The Winn Dixie case is instructive because it was the first case in which a federal court determined after a trial that the WCAG 2.0 technical standards were tantamount to the ADA’s statutory requirements for website public accessibility. Because the DOJ has yet to adopt any specific standards or guidance for website compliance under the ADA and likely will not any time soon, the federal courts will continue to struggle to define the boundaries for website compliance under the ADA. As Winn Dixie and Bang & Olufsen show, the results of the judiciary’s case-by-case efforts are likely to be patchwork and inconsistent, which is especially unfortunate for business owners, given the predicted increase in ADA Title III litigation in 2018.
What are the Next Steps for You?
While Virginia, Maryland and D.C. federal courts have yet to report any decision regarding ADA website accessibility, you can anticipate that those decisions will be forthcoming soon.

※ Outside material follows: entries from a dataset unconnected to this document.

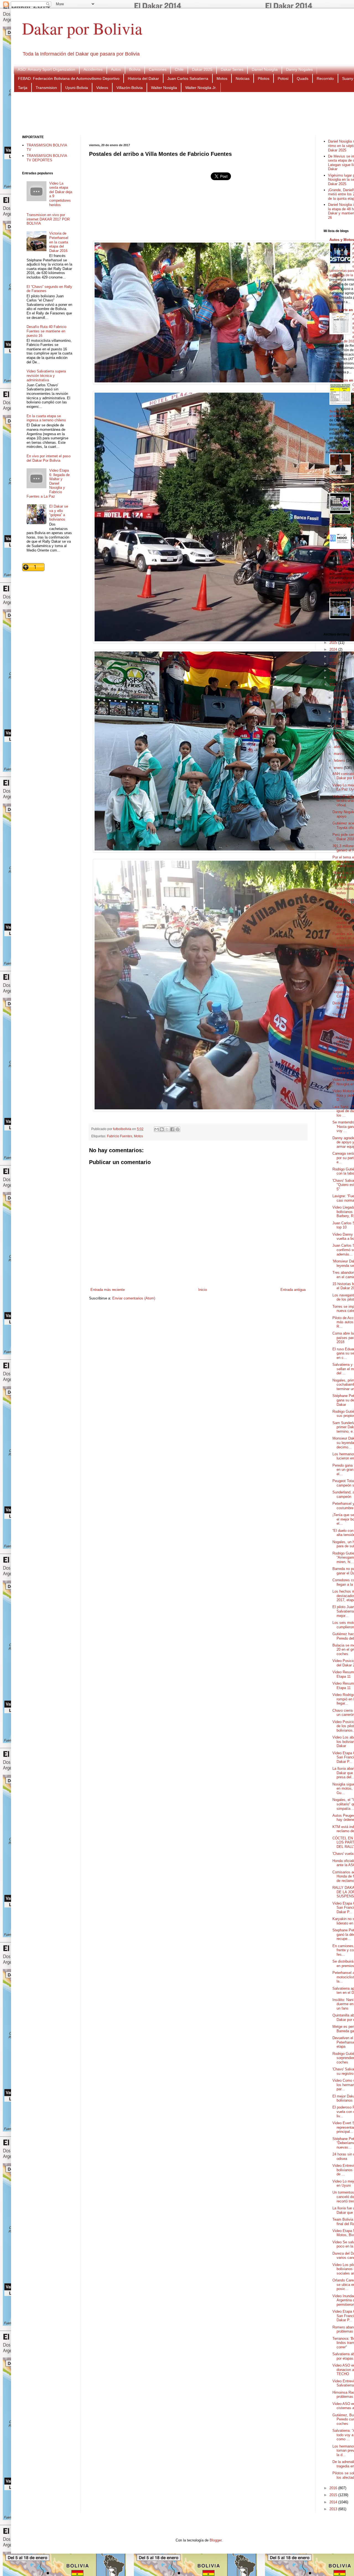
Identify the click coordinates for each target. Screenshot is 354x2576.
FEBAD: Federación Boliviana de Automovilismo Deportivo (68, 78)
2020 (333, 663)
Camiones (157, 69)
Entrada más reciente (107, 1290)
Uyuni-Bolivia (76, 87)
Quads (302, 78)
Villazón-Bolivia (129, 87)
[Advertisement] (199, 113)
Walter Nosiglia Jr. (201, 87)
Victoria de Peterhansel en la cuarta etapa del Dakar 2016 (58, 242)
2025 (333, 642)
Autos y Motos (341, 240)
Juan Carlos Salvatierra (187, 78)
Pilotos (263, 78)
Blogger (216, 2540)
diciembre (342, 691)
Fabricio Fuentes (119, 1136)
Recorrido (325, 78)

Since 2015, federal lawsuits addressing website accessibility have increased by at least 200 cases a year, and that trend is expected to accelerate in 2018. As a business owner, the best way to ensure ADA compliance is to bring your website up to date with the WCAG 2.0 Level AA standards. That can be costly, especially for smaller businesses, and additional compliance measures may soon be required. WCAG 2.1 is planned to be released in 2018, which could necessitate additional website updates.
Not all businesses have the financial resources to implement the WCAG standards, and based on past guidance under the ADA, that may be alright. Depending on the nature of your business, as well as the services and goods offered through your website, full compliance with the WCAG standards may not be necessary. Other alternative forms of communication may provide an effective means of communication that is perfectly acceptable. It will be important to seek out qualified and experienced counsel to guide your business on the appropriate compliance measures for your business’ specific needs, in particular until the either the courts or federal government have clearly defined the ADA’s requirements for website accessibility.